Oui, nous restons autour de 3 millions de lecteurs par semaine. Historiquement, L’Équipe s’adresse en majorité à un public masculin. Mais le lectorat du Mag est plus féminin que celui du quotidien, ce qui est un vrai signal. Notre volonté est de construire un magazine intergénérationnel et inclusif. Aucun sujet ne doit être réservé à un genre ou à une tranche d’âge. Nous voulons que le Mag parle à tout le monde. Notre idéal ? Un magazine posé sur une table familiale un dimanche qui suscite l’intérêt du père, de la mère, des grands-parents et des enfants. Le fils aura peut-être vu un extrait sur Instagram, la grand-mère sera séduite par une belle photo, le père par un grand récit. Ce partage, cette transversalité, c’est ce qui guide notre conception. Et le sport est un langage universel qui nous permet de viser cet objectif.

Quelle est votre vision à long terme pour le Magazine L’Équipe ? Rester un objet papier culte ou évoluer vers une marque cross-plateforme ?

Nous voulons les deux. Le papier doit rester un bel objet, que l’on collectionne, que l’on conserve comme on garde un beau livre. Mais nous voulons aussi que le Mag devienne une marque vivante et communautaire. Nous réfléchissons à des événements physiques, des expositions, des collaborations avec des athlètes sur des projets culturels. Nous travaillons à renforcer notre présence digitale avec une identité forte et cohérente. Le logo, par exemple, a été repensé pour s’intégrer davantage aux usages numériques.
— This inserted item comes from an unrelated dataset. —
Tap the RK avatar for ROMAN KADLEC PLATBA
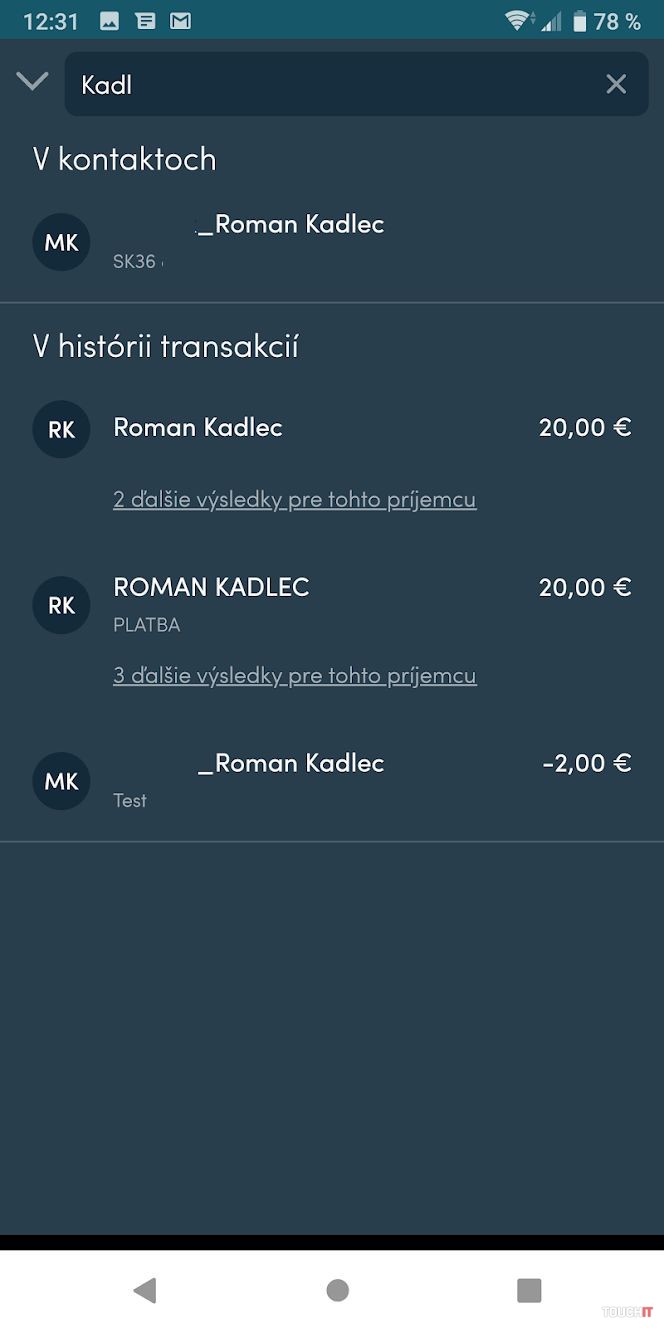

L’ambition est claire : être reconnu comme une référence mondiale, capable de surprendre par la qualité de ses récits, son esthétique, sa cohérence, que ce soit en print, en digital ou sur les réseaux.

Le Mag veut surprendre par la narration et l’immersion, avec des grands récits, des enquêtes, des entretiens ou des reportages. Comment préparez-vous ces formats longs dans un contexte dominé par l’instantanéité numérique ?

Nous avons une conviction profonde : le temps long a sa place et son public. Les grands médias comme le «New York Times» l’ont prouvé. Aimer scroller Instagram n’empêche pas de savourer un reportage de 15.000 signes. Les deux coexistent. À L’Équipe, nous l’avons expérimenté avec «Explore», notre plateforme de longs formats multimedia, qui a rencontré un vrai succès en ligne. Ce type de formats fidélise, car il valorise le travail et la qualité. C’est exactement ce que nous voulons pour le Mag. Nous avons structuré chaque numéro en trois temps : une première partie faite de lectures courtes et rythmées, un cœur de magazine avec les grands formats à déguster lors d’un voyage ou d’une pause, puis une fin plus visuelle et patrimoniale, avec nos archives et nos partis pris culturels. En parallèle, nous développons aussi des formats courts sur le digital, toujours avec la même exigence esthétique, afin de nourrir les deux temporalités de lecture.